- [REQUEST] Output these records again line for line, with no changes at all.
========
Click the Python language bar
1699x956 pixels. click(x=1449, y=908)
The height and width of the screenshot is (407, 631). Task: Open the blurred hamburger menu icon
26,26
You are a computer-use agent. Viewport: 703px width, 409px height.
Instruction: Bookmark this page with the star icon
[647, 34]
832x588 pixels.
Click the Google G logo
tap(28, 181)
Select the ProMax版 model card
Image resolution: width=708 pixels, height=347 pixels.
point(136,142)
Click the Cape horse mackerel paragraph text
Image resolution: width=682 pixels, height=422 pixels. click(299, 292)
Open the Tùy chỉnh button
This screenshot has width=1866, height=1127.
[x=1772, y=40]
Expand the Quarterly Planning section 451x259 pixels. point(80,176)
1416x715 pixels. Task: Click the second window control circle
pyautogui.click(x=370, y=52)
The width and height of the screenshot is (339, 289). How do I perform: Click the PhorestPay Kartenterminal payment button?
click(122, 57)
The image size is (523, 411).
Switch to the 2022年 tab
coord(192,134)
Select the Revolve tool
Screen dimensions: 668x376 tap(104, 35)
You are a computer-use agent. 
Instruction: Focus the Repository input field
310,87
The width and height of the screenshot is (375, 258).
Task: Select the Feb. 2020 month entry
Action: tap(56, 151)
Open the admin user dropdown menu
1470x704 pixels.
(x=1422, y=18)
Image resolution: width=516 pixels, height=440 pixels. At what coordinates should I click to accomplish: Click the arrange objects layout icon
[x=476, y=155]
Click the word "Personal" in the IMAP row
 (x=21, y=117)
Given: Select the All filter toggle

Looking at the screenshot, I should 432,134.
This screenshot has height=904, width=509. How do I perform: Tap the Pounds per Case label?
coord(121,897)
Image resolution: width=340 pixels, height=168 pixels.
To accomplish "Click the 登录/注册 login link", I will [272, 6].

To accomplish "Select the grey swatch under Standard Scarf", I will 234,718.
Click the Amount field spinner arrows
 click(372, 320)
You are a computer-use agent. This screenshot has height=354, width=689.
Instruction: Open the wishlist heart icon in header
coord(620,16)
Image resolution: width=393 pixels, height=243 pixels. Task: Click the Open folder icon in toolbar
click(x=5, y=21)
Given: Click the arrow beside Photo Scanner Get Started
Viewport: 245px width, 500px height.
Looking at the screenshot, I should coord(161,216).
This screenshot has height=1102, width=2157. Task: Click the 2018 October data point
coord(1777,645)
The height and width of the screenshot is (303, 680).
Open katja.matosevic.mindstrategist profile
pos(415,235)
========
- [IN RESPONSE]
Click the Python language bar
1699x956 pixels. click(x=1449, y=908)
The height and width of the screenshot is (407, 631). Task: Open the blurred hamburger menu icon
26,26
You are a computer-use agent. Viewport: 703px width, 409px height.
Instruction: Bookmark this page with the star icon
[647, 34]
832x588 pixels.
Click the Google G logo
tap(28, 181)
Select the ProMax版 model card
Image resolution: width=708 pixels, height=347 pixels.
point(136,142)
Click the Cape horse mackerel paragraph text
Image resolution: width=682 pixels, height=422 pixels. click(299, 292)
Open the Tùy chỉnh button
This screenshot has width=1866, height=1127.
[x=1772, y=40]
Expand the Quarterly Planning section 451x259 pixels. point(80,176)
1416x715 pixels. Task: Click the second window control circle
pyautogui.click(x=370, y=52)
The width and height of the screenshot is (339, 289). How do I perform: Click the PhorestPay Kartenterminal payment button?
click(122, 57)
The image size is (523, 411).
Switch to the 2022年 tab
coord(192,134)
Select the Revolve tool
Screen dimensions: 668x376 tap(104, 35)
You are a computer-use agent. 
Instruction: Focus the Repository input field
310,87
The width and height of the screenshot is (375, 258).
Task: Select the Feb. 2020 month entry
Action: tap(56, 151)
Open the admin user dropdown menu
1470x704 pixels.
(x=1422, y=18)
Image resolution: width=516 pixels, height=440 pixels. At what coordinates should I click to accomplish: Click the arrange objects layout icon
[x=476, y=155]
Click the word "Personal" in the IMAP row
 (x=21, y=117)
Given: Select the All filter toggle

Looking at the screenshot, I should 432,134.
This screenshot has height=904, width=509. How do I perform: Tap the Pounds per Case label?
coord(121,897)
Image resolution: width=340 pixels, height=168 pixels.
To accomplish "Click the 登录/注册 login link", I will [272, 6].

To accomplish "Select the grey swatch under Standard Scarf", I will 234,718.
Click the Amount field spinner arrows
 click(372, 320)
You are a computer-use agent. This screenshot has height=354, width=689.
Instruction: Open the wishlist heart icon in header
coord(620,16)
Image resolution: width=393 pixels, height=243 pixels. Task: Click the Open folder icon in toolbar
click(x=5, y=21)
Given: Click the arrow beside Photo Scanner Get Started
Viewport: 245px width, 500px height.
Looking at the screenshot, I should coord(161,216).
This screenshot has height=1102, width=2157. Task: Click the 2018 October data point
coord(1777,645)
The height and width of the screenshot is (303, 680).
Open katja.matosevic.mindstrategist profile
pos(415,235)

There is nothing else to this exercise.